(begin)

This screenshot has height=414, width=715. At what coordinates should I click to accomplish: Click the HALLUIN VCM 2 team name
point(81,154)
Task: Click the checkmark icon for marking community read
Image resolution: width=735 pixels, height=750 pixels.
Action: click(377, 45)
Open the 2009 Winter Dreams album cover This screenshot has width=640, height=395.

(end)
(begin)

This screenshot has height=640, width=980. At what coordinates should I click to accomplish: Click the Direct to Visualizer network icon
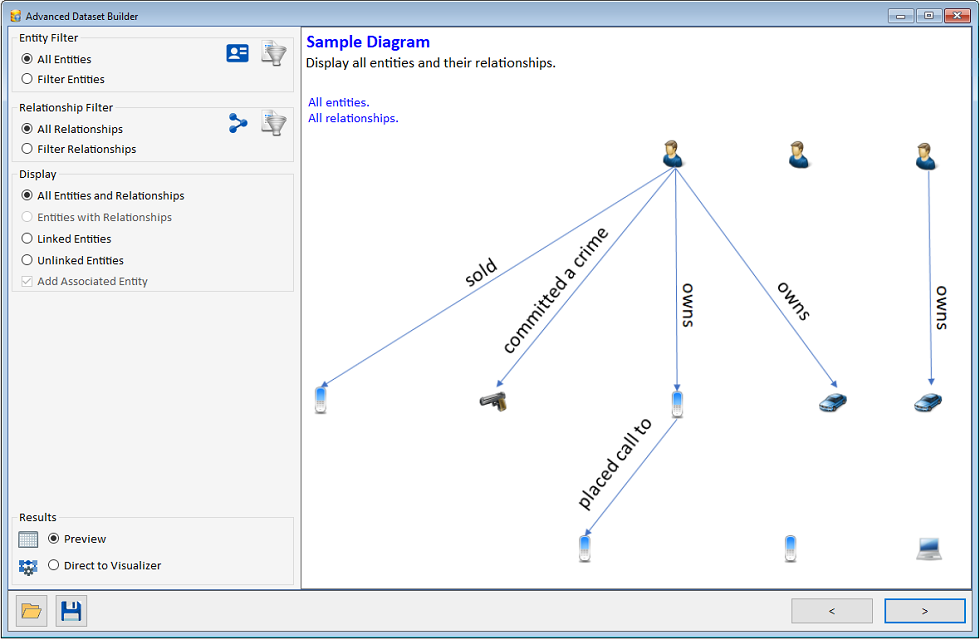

(end)
(begin)

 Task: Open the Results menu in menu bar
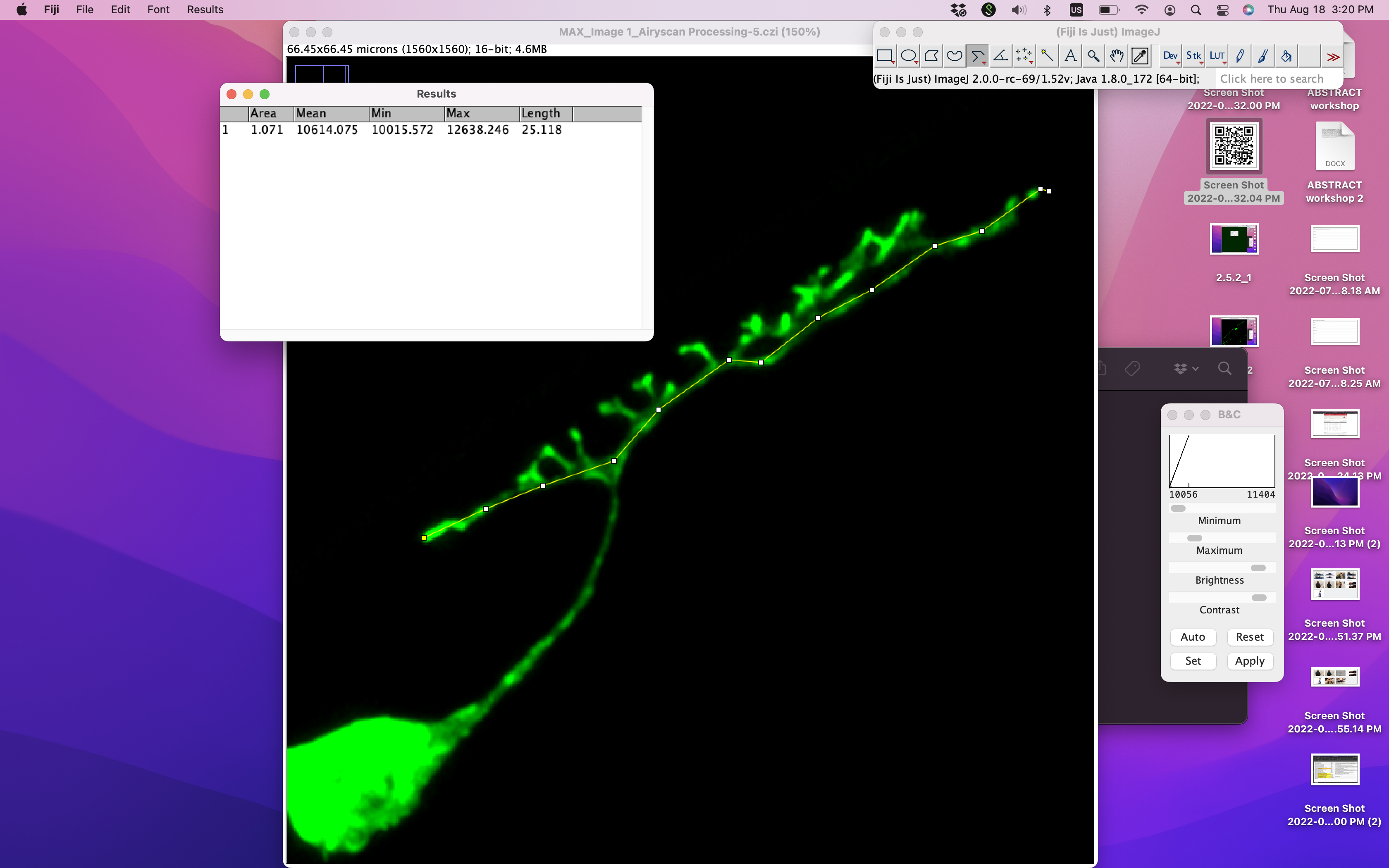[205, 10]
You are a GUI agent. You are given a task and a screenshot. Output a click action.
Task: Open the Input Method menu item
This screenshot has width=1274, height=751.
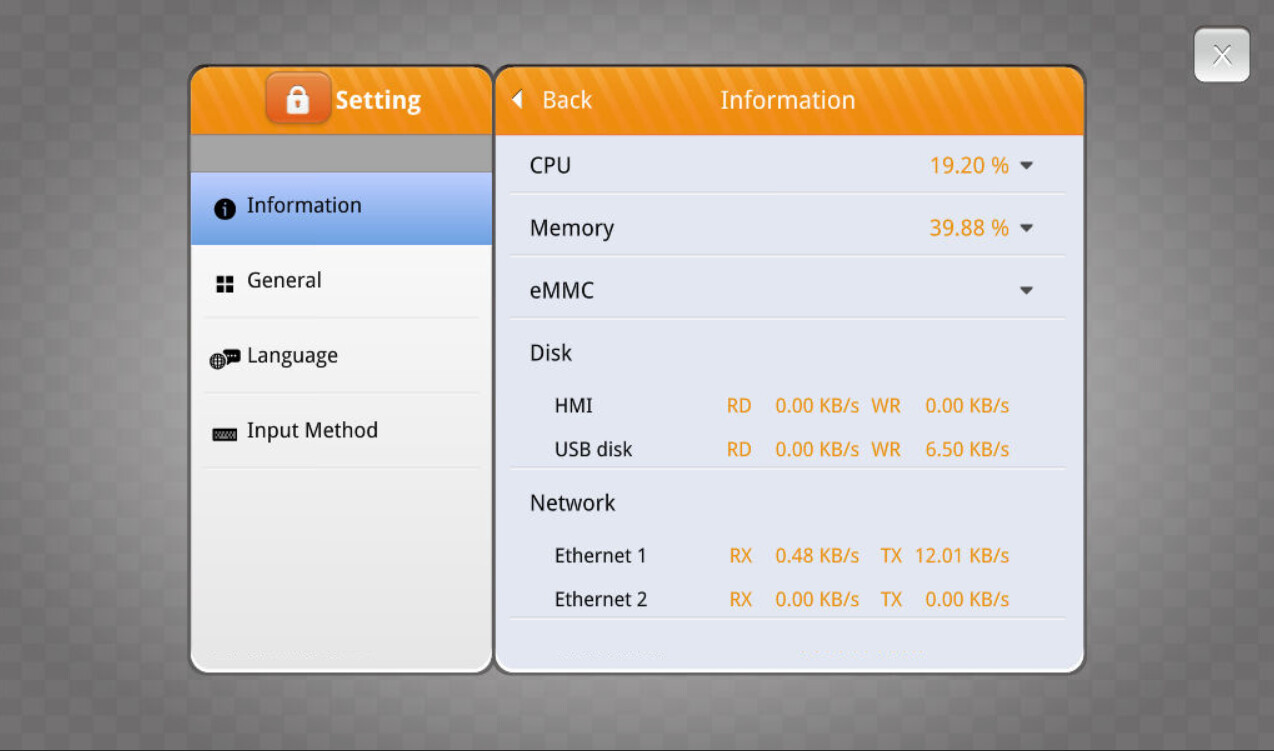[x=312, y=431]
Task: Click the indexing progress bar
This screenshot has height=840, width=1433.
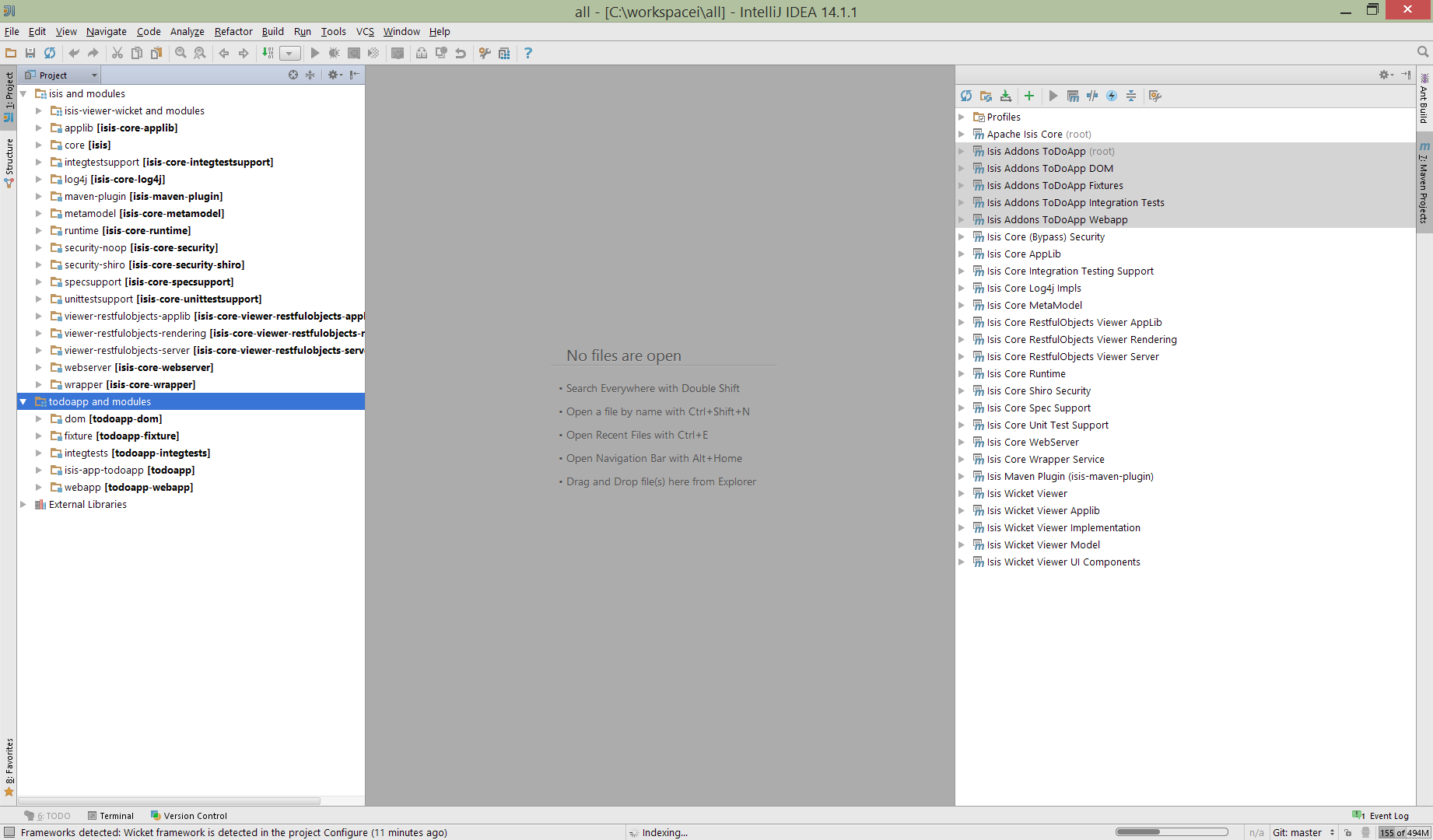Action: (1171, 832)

(end)

__PROBLEM TO SOLVE__:
Can you retype everything from the line containing "Task: Click the indexing progress bar" down to the line containing "Action: (1171, 832)", both ends included, word for word? Leave the pictures out of your answer.

__COMPLETED EXERCISE__:
Task: Click the indexing progress bar
This screenshot has height=840, width=1433.
Action: (1171, 832)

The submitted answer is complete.